### How to complete this task
If a line in the data has the string "each", please show it.

### Records for the exercise
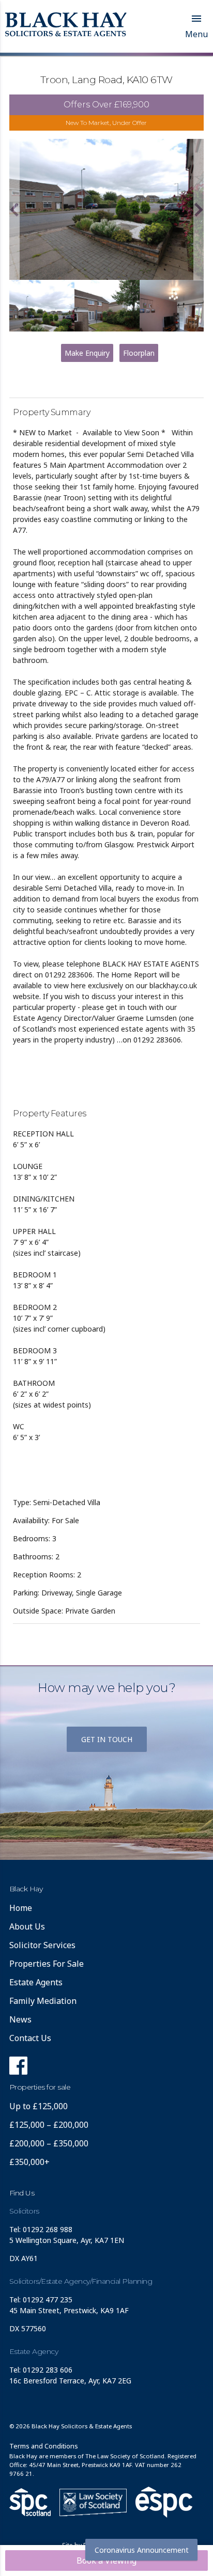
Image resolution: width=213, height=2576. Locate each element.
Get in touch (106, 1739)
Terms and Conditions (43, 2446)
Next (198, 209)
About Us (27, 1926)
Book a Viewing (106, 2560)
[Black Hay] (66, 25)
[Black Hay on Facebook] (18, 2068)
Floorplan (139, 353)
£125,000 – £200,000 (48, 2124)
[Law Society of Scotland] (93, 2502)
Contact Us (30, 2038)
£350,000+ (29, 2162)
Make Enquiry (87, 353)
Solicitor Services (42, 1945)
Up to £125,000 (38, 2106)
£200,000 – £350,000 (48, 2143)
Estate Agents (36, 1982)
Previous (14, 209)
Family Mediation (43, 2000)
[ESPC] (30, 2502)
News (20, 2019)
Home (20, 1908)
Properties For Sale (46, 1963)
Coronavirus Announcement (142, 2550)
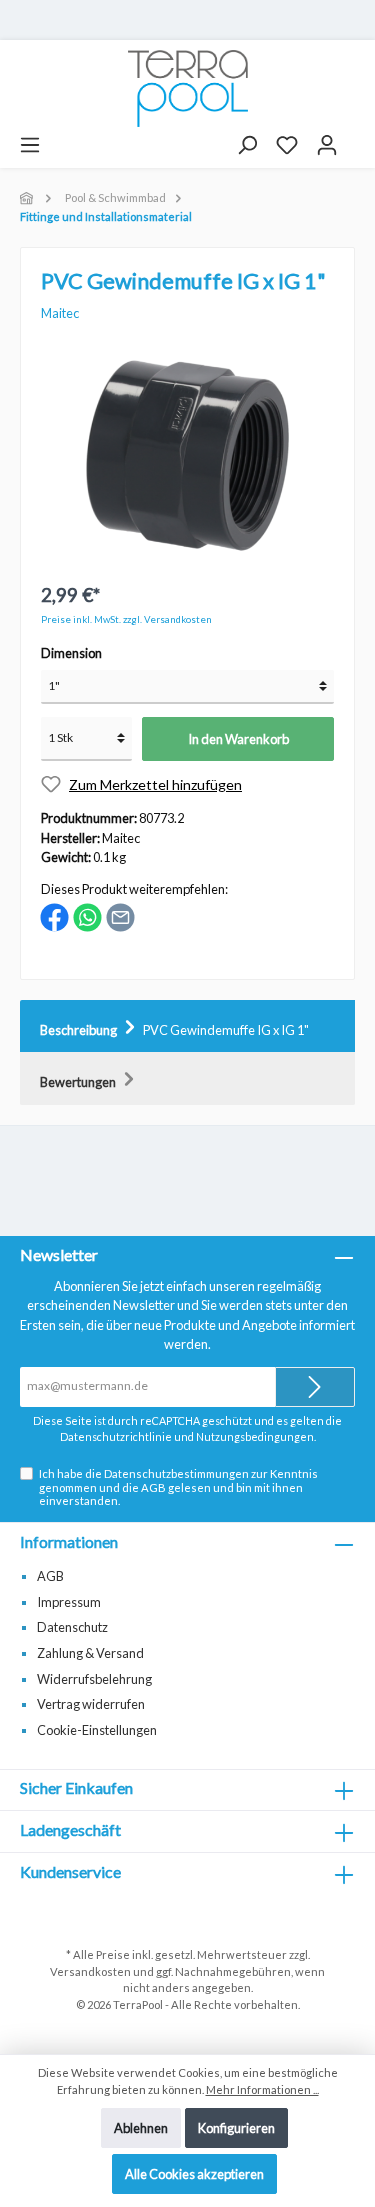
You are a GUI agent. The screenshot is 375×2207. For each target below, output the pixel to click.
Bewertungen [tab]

### Response
Image resolution: width=213, height=2576. Locate each element.
You are a GUI agent. The screenshot is 375×2207. For each target below, output the pixel to click.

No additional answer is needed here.